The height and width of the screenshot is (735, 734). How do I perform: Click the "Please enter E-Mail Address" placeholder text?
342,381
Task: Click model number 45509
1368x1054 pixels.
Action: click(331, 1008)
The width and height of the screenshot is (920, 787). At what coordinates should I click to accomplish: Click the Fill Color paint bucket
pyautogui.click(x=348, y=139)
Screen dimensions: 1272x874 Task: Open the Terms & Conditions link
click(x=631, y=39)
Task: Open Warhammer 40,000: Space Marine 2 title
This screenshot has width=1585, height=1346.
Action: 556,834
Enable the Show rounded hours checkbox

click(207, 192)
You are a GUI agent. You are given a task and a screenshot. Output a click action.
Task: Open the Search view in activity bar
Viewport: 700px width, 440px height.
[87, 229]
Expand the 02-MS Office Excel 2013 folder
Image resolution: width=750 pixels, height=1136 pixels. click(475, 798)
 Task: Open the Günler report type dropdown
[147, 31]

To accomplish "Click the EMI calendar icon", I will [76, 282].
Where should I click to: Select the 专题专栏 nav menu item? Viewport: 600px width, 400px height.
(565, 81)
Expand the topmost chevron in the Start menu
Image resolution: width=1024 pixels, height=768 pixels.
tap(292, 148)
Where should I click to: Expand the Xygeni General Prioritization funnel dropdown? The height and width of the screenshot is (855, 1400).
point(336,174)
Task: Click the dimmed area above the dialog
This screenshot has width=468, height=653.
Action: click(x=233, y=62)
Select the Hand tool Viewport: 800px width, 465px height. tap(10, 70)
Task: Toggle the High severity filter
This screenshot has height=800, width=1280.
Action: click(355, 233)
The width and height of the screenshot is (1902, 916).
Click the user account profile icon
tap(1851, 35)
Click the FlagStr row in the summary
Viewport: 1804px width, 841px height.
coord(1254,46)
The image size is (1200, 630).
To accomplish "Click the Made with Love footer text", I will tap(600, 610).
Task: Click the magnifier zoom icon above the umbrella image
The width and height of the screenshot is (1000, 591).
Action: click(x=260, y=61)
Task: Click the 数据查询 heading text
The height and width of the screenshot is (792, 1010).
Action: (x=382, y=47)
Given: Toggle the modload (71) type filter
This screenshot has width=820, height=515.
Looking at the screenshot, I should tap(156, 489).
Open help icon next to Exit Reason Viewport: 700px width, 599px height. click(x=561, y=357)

TASK INSTRUCTIONS:
Go through the records and repeat each one exactly as written.

ANSWER SPACE:
The height and width of the screenshot is (735, 734). How do I perform: Click the "Please enter E-Mail Address" placeholder text?
342,381
Task: Click model number 45509
1368x1054 pixels.
Action: click(331, 1008)
The width and height of the screenshot is (920, 787). At what coordinates should I click to accomplish: Click the Fill Color paint bucket
pyautogui.click(x=348, y=139)
Screen dimensions: 1272x874 Task: Open the Terms & Conditions link
click(x=631, y=39)
Task: Open Warhammer 40,000: Space Marine 2 title
This screenshot has width=1585, height=1346.
Action: 556,834
Enable the Show rounded hours checkbox

click(207, 192)
You are a GUI agent. You are given a task and a screenshot. Output a click action.
Task: Open the Search view in activity bar
Viewport: 700px width, 440px height.
[87, 229]
Expand the 02-MS Office Excel 2013 folder
Image resolution: width=750 pixels, height=1136 pixels. click(475, 798)
 Task: Open the Günler report type dropdown
[147, 31]

To accomplish "Click the EMI calendar icon", I will [76, 282].
Where should I click to: Select the 专题专栏 nav menu item? Viewport: 600px width, 400px height.
(565, 81)
Expand the topmost chevron in the Start menu
Image resolution: width=1024 pixels, height=768 pixels.
tap(292, 148)
Where should I click to: Expand the Xygeni General Prioritization funnel dropdown? The height and width of the screenshot is (855, 1400).
point(336,174)
Task: Click the dimmed area above the dialog
This screenshot has width=468, height=653.
Action: click(x=233, y=62)
Select the Hand tool Viewport: 800px width, 465px height. tap(10, 70)
Task: Toggle the High severity filter
This screenshot has height=800, width=1280.
Action: click(355, 233)
The width and height of the screenshot is (1902, 916).
Click the user account profile icon
tap(1851, 35)
Click the FlagStr row in the summary
Viewport: 1804px width, 841px height.
coord(1254,46)
The image size is (1200, 630).
To accomplish "Click the Made with Love footer text", I will tap(600, 610).
Task: Click the magnifier zoom icon above the umbrella image
The width and height of the screenshot is (1000, 591).
Action: click(x=260, y=61)
Task: Click the 数据查询 heading text
The height and width of the screenshot is (792, 1010).
Action: (x=382, y=47)
Given: Toggle the modload (71) type filter
This screenshot has width=820, height=515.
Looking at the screenshot, I should tap(156, 489).
Open help icon next to Exit Reason Viewport: 700px width, 599px height. click(x=561, y=357)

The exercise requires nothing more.